Label-free and low-background fluorescent structure-switching aptasensor for sensitive detection of staphylococcal enterotoxin A based on graphene oxide-assisted separation of ssDNA

Graphene oxide (GO) is one of the promising two-dimensional nanomaterials for the development of fluorescent aptasensors. Its limitations are related to the inevitable negative effect of GO on the fluorescence. Here this challenge was explored and solved by ssDNA adsorption on GO and centrifugal separation of GO from the ensembled solution. On this basis, a fluorescent aptasensor was constructed for the detection of staphylococcal enterotoxin A (SEA), in which GO assisted the separation of free aptamers to achieve cDNA-induced structure-switching from SEA/aptamer complex to dsDNA, and GO was added again to separate free cDNA and reduce the background signal. SYBR Green I was inserted into dsDNA as the fluorescent signal to achieve the quantitative analysis.
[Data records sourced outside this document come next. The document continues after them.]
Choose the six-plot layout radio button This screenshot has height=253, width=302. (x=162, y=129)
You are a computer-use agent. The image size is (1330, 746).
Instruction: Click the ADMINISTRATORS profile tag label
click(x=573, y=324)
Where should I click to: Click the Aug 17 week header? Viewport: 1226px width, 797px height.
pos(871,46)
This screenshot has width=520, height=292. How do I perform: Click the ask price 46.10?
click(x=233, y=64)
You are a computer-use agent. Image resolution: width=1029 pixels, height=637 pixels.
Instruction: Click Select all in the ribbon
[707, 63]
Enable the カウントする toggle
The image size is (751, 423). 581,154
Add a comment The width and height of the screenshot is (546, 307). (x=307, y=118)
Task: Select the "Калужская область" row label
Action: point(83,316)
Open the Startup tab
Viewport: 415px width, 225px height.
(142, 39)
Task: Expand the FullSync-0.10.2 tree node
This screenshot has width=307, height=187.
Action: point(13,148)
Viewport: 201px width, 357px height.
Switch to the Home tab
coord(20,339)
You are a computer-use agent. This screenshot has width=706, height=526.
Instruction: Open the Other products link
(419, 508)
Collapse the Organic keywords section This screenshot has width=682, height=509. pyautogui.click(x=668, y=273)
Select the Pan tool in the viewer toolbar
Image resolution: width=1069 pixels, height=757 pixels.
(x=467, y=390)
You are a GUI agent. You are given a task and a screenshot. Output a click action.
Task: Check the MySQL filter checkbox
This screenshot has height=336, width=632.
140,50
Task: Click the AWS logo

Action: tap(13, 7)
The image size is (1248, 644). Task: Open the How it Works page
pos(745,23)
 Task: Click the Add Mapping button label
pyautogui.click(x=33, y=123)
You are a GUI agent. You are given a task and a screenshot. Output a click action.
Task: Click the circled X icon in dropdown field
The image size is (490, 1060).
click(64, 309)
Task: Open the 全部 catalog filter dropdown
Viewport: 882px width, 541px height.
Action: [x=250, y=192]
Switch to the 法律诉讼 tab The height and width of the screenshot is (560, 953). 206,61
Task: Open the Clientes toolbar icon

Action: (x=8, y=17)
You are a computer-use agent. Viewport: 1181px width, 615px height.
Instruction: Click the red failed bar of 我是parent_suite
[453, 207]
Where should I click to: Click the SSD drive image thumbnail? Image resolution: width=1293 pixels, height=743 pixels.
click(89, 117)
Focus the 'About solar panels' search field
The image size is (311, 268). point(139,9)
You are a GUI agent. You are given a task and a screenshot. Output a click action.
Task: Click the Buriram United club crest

It displayed a wide linear range (1-8000 ng/mL), low detection limit (0.899 ng/mL), and satisfactory application in milk and milk powder. Notably, the method was low-cost, general, and instructive for other two-dimensional nanomaterials.

Automated summary

This study constructed a fluorescent aptasensor for the detection of SEA by solving the negative effect of graphene oxide on fluorescence. GO was used to separate free aptamers and cDNA, enabling quantitative analysis of the fluorescent signal. The method exhibited a wide linear range and low detection limit, and showed satisfactory application in real samples.